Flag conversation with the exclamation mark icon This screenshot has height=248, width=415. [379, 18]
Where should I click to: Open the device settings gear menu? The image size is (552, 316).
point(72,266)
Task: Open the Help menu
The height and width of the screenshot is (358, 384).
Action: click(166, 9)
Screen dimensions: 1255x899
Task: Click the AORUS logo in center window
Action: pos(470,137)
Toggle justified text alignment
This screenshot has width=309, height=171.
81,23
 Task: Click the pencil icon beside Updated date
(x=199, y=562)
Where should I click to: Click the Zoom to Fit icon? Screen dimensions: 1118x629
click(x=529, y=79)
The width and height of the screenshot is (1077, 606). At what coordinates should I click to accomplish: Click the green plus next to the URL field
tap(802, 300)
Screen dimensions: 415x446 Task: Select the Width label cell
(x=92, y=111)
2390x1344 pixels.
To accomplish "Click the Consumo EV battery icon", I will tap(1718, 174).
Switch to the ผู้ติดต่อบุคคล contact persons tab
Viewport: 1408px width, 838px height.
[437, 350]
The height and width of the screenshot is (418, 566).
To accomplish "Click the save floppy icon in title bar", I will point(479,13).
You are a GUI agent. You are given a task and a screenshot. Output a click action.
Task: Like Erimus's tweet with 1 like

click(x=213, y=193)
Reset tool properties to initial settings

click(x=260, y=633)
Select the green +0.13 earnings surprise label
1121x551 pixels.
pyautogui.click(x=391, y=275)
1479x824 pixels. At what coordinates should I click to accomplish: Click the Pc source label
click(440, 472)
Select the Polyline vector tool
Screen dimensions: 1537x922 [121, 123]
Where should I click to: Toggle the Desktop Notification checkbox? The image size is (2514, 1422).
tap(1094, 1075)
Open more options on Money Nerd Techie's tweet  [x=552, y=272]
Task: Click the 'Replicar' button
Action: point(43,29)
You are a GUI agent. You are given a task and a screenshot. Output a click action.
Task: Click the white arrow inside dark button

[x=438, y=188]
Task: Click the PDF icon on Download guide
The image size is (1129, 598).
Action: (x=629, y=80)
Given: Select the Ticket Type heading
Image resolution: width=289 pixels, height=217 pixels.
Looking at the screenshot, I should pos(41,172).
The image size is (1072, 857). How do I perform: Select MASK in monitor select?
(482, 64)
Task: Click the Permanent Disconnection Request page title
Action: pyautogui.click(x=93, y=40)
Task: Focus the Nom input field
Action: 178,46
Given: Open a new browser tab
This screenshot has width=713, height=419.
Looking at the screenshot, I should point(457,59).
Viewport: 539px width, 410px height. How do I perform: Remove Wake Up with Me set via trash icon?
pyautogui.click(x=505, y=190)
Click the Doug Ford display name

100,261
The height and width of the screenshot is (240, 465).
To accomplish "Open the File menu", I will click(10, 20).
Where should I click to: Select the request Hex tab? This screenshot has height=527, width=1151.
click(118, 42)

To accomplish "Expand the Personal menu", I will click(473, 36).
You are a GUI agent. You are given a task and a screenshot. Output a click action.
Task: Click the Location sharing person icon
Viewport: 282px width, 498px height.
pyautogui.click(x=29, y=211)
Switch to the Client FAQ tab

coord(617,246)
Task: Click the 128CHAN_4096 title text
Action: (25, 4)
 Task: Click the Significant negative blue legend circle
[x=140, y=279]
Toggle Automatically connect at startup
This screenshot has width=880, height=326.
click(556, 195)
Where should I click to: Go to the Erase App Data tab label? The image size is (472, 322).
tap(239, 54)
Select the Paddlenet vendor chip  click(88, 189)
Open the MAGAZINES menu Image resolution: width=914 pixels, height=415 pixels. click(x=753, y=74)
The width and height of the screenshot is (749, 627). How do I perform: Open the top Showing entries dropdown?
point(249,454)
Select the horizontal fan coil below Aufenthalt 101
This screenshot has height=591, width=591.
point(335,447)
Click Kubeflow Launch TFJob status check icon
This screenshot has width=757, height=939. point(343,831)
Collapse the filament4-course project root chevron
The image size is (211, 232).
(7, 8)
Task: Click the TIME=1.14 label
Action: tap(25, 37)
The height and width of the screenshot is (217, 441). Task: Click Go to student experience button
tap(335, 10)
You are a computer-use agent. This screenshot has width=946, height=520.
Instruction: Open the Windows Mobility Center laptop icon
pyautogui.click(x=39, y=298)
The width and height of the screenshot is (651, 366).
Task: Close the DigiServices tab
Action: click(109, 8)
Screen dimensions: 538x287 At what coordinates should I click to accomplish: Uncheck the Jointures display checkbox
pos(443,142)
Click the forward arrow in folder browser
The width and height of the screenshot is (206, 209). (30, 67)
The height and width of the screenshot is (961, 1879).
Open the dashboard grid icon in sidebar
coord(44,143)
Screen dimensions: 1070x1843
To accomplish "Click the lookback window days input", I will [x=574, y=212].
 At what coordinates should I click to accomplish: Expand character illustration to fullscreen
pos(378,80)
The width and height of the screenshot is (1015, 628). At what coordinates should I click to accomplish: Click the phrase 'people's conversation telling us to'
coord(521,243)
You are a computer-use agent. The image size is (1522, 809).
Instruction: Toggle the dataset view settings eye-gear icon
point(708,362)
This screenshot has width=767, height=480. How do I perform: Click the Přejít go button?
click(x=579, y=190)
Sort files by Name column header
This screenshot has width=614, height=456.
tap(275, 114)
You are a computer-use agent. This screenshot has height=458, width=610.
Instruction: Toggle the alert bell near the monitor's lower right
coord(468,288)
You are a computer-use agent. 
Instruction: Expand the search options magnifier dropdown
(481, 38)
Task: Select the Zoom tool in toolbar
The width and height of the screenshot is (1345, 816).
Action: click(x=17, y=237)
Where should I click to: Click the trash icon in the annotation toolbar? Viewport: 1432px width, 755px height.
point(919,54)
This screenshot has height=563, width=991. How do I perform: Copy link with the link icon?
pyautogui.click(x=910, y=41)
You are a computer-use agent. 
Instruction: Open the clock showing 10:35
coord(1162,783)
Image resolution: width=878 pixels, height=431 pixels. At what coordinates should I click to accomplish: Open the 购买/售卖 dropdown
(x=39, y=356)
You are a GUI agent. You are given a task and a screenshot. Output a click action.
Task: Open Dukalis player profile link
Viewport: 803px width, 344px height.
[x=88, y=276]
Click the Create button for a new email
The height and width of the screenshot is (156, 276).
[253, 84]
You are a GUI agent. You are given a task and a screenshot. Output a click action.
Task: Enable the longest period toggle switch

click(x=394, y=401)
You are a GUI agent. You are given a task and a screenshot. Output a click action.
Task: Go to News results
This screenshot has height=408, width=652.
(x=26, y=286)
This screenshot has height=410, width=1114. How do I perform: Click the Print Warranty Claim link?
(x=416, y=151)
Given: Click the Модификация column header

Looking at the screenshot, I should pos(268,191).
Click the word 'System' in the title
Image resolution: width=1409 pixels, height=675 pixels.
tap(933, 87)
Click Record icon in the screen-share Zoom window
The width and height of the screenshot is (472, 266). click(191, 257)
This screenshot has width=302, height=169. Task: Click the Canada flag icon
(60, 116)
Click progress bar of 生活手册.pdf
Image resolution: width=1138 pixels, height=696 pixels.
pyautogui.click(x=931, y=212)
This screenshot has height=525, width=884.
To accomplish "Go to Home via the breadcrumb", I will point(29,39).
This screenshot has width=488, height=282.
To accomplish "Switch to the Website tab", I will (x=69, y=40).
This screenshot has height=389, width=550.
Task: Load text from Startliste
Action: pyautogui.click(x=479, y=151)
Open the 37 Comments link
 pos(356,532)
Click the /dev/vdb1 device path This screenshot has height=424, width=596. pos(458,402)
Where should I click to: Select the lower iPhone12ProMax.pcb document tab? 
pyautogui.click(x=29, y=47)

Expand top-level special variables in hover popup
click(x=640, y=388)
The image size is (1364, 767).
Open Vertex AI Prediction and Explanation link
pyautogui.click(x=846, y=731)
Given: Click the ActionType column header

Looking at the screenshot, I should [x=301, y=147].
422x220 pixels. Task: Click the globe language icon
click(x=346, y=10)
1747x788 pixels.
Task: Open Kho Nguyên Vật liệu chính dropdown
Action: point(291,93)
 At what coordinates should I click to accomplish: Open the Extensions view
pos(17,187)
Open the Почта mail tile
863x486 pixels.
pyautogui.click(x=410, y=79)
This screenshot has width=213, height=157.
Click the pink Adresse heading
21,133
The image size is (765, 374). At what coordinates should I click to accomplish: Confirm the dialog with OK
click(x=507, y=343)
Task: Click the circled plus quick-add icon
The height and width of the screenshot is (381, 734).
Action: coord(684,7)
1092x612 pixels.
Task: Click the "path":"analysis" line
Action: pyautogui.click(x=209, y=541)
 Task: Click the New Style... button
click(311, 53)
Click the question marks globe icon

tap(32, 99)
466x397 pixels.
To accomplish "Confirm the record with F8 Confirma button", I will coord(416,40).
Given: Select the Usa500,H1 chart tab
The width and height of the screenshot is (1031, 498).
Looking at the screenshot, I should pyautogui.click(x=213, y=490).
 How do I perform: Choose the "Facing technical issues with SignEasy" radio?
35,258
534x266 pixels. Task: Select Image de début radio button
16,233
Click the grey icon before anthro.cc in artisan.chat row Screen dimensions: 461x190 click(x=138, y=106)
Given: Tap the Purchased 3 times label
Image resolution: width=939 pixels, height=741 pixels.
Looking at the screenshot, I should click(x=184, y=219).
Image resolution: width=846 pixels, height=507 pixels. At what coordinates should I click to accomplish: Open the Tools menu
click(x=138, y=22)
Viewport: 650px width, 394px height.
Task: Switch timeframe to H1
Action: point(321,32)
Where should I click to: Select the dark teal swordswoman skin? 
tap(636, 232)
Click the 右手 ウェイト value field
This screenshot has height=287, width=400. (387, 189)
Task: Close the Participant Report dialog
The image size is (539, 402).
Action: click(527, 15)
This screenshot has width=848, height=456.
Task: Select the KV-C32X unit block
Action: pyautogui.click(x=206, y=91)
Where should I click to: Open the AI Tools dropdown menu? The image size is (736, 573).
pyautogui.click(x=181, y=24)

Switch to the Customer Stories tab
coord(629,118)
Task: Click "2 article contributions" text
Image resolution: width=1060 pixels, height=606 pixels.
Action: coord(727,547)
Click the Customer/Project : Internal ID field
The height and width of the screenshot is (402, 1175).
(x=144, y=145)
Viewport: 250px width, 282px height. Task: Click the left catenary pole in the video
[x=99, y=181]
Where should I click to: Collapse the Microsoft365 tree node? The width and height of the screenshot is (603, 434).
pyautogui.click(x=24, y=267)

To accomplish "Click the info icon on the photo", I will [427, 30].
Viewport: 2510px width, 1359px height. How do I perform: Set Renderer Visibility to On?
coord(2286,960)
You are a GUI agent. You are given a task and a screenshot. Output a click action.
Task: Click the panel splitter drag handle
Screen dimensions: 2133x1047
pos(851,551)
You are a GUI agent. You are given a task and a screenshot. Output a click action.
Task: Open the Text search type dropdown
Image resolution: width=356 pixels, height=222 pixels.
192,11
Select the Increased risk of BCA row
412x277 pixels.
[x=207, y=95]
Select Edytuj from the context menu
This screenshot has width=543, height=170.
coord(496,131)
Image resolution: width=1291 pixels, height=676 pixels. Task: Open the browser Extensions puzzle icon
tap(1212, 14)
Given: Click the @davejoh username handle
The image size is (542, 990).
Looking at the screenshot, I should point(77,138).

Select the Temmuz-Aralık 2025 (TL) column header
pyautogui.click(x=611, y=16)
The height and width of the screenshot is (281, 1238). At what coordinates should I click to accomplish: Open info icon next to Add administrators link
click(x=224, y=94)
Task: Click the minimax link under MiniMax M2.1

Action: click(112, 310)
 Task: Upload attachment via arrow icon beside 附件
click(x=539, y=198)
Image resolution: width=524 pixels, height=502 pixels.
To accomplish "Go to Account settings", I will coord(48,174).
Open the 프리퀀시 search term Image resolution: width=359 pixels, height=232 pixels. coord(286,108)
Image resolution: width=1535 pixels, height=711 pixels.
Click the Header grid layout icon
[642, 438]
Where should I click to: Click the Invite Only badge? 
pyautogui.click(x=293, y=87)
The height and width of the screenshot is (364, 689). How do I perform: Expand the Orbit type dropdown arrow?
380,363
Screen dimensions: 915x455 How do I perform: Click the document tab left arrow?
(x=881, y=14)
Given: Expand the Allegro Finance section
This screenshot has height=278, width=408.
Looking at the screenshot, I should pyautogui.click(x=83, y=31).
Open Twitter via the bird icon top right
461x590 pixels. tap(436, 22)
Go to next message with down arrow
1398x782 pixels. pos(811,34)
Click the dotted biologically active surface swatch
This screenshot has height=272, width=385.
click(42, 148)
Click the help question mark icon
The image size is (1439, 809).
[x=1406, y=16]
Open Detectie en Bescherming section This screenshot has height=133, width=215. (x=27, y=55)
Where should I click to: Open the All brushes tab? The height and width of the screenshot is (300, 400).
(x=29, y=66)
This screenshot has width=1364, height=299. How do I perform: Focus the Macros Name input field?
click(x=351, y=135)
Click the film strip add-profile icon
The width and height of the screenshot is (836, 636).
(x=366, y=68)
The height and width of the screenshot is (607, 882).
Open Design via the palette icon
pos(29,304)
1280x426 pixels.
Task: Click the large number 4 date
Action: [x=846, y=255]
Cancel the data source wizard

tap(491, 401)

§ §

WRITTEN REQUEST -
Starting at the line that contains "Click the 右手 ウェイト value field" and stopping after the line that contains "pyautogui.click(x=24, y=267)", reproduce only those listing lines with "Where should I click to" replaced by "Where do I click to" and everything else unchanged.

THE ANSWER -
Click the 右手 ウェイト value field
This screenshot has height=287, width=400. (387, 189)
Task: Close the Participant Report dialog
The image size is (539, 402).
Action: click(527, 15)
This screenshot has width=848, height=456.
Task: Select the KV-C32X unit block
Action: pyautogui.click(x=206, y=91)
Where do I click to: Open the AI Tools dropdown menu? The image size is (736, 573).
pyautogui.click(x=181, y=24)

Switch to the Customer Stories tab
coord(629,118)
Task: Click "2 article contributions" text
Image resolution: width=1060 pixels, height=606 pixels.
Action: coord(727,547)
Click the Customer/Project : Internal ID field
The height and width of the screenshot is (402, 1175).
(x=144, y=145)
Viewport: 250px width, 282px height. Task: Click the left catenary pole in the video
[x=99, y=181]
Where do I click to: Collapse the Microsoft365 tree node? The width and height of the screenshot is (603, 434).
pyautogui.click(x=24, y=267)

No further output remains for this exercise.